Needless to say, the 1973 Endangered Species Act is many times
their courtroom weapon of choice.
Judge Molloy's rebuke to the Forest Service was the direct
result of a coordinated lawsuit brought in Federal District Court
in Missoula by seven environmental groups, including the Sierra
Club and the Wilderness Society. According to Mark Andersen, a
"forest analyst" for the latter group, the initial courtroom
victory will "prevent the [Bush] administration from gutting the
appeals process." Ironically, it seems that "gutting the appeals
process" is exactly what's needed to speed up legitimate salvage
sales.
This is the view of new U.S. Forest Service Chief Dale Bosworth,
the former regional forester for Montana and Idaho, who once
assisted in managing the Bitterroot. Bosworth has oft been quoted
to the effect that the Forest Service is trapped in a state of
"analysis paralysis," the "difficult, costly, confusing and
seemingly endless processes" required by his own agency's glacially
slow bureaucracy, coupled with the torments of unremitting
litigation and Green-sympathetic judges like Molloy. In the
Bitterroot case, Bosworth has no choice but to place himself at the
mercy of the Ninth Circuit Court of Appeals in San Francisco, a
legal venue notorious for its liberal judicial activism and
sympathy for the causes of western environmentalists.

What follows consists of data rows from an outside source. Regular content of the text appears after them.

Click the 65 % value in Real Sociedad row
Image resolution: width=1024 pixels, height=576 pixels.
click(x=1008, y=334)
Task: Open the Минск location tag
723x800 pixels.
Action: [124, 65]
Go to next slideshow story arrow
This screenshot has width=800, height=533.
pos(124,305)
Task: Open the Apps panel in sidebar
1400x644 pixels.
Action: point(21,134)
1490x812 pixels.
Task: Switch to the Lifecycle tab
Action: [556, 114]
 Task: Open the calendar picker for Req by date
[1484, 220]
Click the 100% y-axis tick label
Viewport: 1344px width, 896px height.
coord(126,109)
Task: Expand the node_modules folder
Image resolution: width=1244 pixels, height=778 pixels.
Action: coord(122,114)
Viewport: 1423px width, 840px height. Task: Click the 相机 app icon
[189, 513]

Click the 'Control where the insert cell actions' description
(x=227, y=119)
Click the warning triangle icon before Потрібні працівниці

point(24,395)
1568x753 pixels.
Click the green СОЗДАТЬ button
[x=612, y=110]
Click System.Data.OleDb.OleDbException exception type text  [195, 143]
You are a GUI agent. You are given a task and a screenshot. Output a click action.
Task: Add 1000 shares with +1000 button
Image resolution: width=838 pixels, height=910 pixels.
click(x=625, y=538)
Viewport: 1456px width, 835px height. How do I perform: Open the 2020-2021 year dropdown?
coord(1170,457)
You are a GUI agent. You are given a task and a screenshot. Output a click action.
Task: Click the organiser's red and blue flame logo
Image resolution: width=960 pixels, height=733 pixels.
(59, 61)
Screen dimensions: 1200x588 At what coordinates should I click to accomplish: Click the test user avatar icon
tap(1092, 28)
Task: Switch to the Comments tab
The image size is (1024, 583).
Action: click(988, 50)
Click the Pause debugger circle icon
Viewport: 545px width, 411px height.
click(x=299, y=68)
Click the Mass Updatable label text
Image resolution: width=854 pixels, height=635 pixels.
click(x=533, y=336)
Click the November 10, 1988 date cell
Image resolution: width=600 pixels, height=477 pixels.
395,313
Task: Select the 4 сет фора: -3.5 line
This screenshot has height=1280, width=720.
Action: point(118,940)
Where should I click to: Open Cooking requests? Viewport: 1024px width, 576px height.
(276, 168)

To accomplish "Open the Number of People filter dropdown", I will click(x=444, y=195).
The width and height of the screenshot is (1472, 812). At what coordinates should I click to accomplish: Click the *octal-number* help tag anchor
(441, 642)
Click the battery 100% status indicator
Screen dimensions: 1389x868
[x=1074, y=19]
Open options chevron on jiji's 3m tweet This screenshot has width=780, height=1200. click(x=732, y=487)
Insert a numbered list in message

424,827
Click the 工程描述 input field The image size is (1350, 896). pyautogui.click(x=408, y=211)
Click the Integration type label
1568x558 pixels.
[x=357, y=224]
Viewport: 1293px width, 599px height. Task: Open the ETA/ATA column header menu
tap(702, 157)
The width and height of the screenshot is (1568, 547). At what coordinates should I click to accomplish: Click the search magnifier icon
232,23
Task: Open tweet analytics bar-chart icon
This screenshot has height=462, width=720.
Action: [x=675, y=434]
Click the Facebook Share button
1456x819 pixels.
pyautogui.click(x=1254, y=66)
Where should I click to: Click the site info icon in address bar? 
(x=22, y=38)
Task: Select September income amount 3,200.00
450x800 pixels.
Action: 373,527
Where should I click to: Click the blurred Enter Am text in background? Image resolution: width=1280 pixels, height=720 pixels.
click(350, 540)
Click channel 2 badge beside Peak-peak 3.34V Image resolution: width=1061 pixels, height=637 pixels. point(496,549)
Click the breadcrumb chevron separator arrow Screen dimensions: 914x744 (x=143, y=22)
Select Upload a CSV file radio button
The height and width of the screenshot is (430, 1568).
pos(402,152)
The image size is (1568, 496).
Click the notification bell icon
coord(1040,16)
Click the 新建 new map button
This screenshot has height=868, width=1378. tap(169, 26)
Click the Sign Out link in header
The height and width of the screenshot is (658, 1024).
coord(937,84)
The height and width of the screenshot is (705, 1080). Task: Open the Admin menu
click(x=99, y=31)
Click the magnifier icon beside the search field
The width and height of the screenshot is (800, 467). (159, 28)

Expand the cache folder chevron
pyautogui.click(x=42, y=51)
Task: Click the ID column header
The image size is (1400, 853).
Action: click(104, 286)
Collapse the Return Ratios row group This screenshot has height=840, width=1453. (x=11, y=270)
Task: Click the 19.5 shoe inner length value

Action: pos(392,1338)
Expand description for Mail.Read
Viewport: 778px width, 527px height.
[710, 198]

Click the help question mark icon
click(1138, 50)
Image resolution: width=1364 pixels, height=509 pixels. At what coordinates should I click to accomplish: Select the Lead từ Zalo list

Paradoxically, much salvage logging is being accomplished in the
Bitterroot Valley this winter. The State of Montana has extensive
holdings, and much salvage work is also being done on private land.
The Sula State Forest, a popular recreation area, burned
extensively, and recent salvage work there pumped $3.5 million in
revenues into Montana public schools.
As usual, the West continues to suffer the idiocies of a
bureaucratic federal government manipulated by the environmental
Left and its endless opportunities for legal mischief. In the
future, one hopes that the Bush administration will reform these
agencies that are the legacy of years of Clinton-era public lands
mismanagement.
But for now in the Bitterroot the trees will soon start to rot,
and a brand new fire season is only months away. And Judge Molloy,
the Sierra Club, and their ilk will only fiddle as it burns.
Bill Croke is a writer in Cody, Wyoming.